The financial authorities’ recommendation came after it found that the capital adequacy of Coupang once again dropped to below its standards. Under the current law, nonfinancial firms like Coupang are allowed to operate electronic banking services such as escrow and payment gateways, as long as they register in advance.
These nonfinancial companies also have to follow the management guidelines which regulate the total debt-equity ratio to be less than 200 percent. For issuers of electronic money and prepaid electronic payment service like Coupang, the company’s capital to unpaid balance ratio also has to at least 20 percent.
Back in 2017, Coupang’s capital dropped to negative 244.4 billion won, which is far below the supervision standards, sources said.

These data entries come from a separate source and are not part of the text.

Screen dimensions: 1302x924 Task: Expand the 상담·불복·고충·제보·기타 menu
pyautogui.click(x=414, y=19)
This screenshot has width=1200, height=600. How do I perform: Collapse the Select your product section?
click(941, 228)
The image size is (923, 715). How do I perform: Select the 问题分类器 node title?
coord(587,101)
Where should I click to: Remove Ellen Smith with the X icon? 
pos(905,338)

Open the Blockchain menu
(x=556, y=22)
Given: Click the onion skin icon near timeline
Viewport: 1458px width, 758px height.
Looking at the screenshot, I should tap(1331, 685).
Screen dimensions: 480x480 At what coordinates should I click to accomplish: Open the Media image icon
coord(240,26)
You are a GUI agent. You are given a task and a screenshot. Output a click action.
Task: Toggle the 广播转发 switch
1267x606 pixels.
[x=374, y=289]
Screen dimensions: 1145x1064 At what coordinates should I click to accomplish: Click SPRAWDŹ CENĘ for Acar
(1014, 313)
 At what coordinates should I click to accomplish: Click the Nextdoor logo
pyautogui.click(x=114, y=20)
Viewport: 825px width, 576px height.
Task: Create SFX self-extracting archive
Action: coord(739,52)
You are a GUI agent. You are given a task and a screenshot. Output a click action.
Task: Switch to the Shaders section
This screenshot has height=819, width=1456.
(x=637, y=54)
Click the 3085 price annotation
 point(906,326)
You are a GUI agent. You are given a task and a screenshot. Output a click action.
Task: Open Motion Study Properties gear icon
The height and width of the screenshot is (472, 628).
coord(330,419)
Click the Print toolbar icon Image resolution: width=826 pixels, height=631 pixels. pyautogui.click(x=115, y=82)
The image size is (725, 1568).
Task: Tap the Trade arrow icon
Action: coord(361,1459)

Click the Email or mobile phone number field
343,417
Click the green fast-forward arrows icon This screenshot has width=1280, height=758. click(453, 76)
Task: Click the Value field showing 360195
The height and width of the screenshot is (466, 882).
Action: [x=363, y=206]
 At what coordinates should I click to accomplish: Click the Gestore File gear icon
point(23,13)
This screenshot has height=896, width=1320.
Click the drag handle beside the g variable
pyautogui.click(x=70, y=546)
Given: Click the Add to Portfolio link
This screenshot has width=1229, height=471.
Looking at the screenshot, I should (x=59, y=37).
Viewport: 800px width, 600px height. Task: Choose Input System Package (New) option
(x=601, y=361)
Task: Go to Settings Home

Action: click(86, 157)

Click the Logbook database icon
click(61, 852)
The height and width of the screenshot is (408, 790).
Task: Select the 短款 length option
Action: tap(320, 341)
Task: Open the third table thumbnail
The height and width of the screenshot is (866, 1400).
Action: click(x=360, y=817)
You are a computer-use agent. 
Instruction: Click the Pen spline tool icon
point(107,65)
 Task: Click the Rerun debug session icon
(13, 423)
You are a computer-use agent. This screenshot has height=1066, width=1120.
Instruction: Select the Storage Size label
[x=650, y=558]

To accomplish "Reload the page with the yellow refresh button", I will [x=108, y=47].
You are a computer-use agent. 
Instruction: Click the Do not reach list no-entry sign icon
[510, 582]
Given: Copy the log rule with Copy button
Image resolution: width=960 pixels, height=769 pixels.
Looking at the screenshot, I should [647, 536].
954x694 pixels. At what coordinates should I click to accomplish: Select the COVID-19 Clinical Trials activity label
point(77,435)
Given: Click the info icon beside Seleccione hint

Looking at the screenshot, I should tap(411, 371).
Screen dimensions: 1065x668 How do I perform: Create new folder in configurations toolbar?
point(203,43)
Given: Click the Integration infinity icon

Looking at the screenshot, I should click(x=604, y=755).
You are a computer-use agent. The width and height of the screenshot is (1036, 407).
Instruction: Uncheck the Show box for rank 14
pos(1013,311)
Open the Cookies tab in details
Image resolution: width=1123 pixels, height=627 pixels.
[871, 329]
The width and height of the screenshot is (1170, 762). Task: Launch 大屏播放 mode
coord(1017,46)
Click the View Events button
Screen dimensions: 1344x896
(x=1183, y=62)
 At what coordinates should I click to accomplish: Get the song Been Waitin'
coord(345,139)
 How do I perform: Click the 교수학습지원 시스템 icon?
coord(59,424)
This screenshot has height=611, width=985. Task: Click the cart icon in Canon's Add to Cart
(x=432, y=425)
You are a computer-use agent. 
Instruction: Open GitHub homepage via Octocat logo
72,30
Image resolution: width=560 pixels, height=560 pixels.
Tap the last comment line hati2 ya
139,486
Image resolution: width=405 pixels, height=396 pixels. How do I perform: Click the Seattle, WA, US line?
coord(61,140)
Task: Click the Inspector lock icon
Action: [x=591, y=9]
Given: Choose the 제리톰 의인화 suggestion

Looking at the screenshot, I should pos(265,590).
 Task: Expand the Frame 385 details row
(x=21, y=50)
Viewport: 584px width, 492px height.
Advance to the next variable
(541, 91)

The company submitted its management improvement plan at the time to the FSS and raised its capital at the end of last year to meet the standards.
In March, the ratio fell below the supervision standards again as the company aggressively expanded its investments in logistics infrastructure.
If the ratio drops to less than 10 percent, FSS can issue management improvement orders, which is a stronger pressure than the recommendation to local companies. When the businesses are deemed to have a significant risk of compromising sound electronic financial transactions, even after ordering to improve management, the FSS may also suspend its business.